By David Hom, Chief Evangelist & Dr. Kevin Keck, Chief Medical Officer, SCIO Health Analytics
Twitter: @SCIOanalytics
Value based care – where healthcare providers are paid for the quality of care outcomes achieved not merely the volume of services delivered – is finally coming to fruition and becoming a reality across healthcare. Payers and providers are rapidly entering into outcomes based contracts that directly support the industry’s much coveted triple aim: improved care, enhanced patient experiences and reduced costs.
However, such contracts don’t need to be pompous academic tomes. Instead, they should be simple, understandable and doable. Here are 5 practical considerations to take into account:
- Include easy-to-grasp directives. Strategies outlined in contracts need to be simple enough for physicians, charge nurses, administrators and others to understand and explain them. For example, the strategy should not state that “lung cancer patients should live two years if we treat them.” Instead, the contract should focus on something more specific such as requiring providers to deliver ionizing radiation on diagnostic imaging of the brain.
- Realign compensation for employed physicians and owned practices. To change physician behavior that supports better care outcomes and patient experiences, compensation needs to be aligned around patient outcomes. This means payments should be directly tied to such changes. For example, if providers need to perform about four hours of work to produce better outcomes or improved patient satisfaction, then the contract should link a targeted payment, such as a $1,000 bonus, to cover this behavior change.
- Be capable of change over time. As value-based care programs mature, contracts need to mature as well. For example, as value-based care becomes the dominant form of care delivery, contracts should start to link a more significant portion of physician income, say 40%, to encourage the behavior change needed to support the new model. Overall, value-based contracts need to have the ability to expand and subtract various elements – as they strive to ultimately raise the performance bar over time.
- Call for the use of data to empower success. Providers must be provided with pristine data that can be relied on to provide a 360-degree view of patients that can be used to manage both clinical and financial risk, impactability and gaps in care.

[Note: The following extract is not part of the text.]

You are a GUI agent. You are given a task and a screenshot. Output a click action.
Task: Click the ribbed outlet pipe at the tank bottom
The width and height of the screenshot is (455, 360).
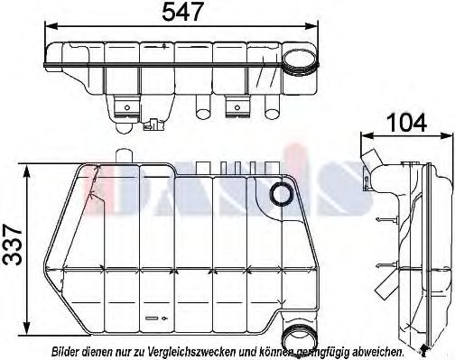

- Require the use of advanced analytics to deliver insight into high value-opportunities. By employing predictive and prescriptive analytics, healthcare organizations can determine where interventions will have the greatest impact; what conditions and subsequent intervention represents the highest opportunity value; who is at risk to undergo avoidable surgeries; and which programs will have the most significant impact on members or patients. For example, analytics can be leveraged to predict if a patient is on a pathway to require a spine surgery. If the patient is on this path, providers can prescribe interventions and work with the patient to avoid the surgery. They might enroll the patient in a medical back clinic or physical therapy program that could nullify the need for the surgery. As such, they could use this insight to provide effective care at reduced cost – and succeed under the value-based metrics of the contract.
These are just a few best practices that could lead to value based contract success for both providers and payers.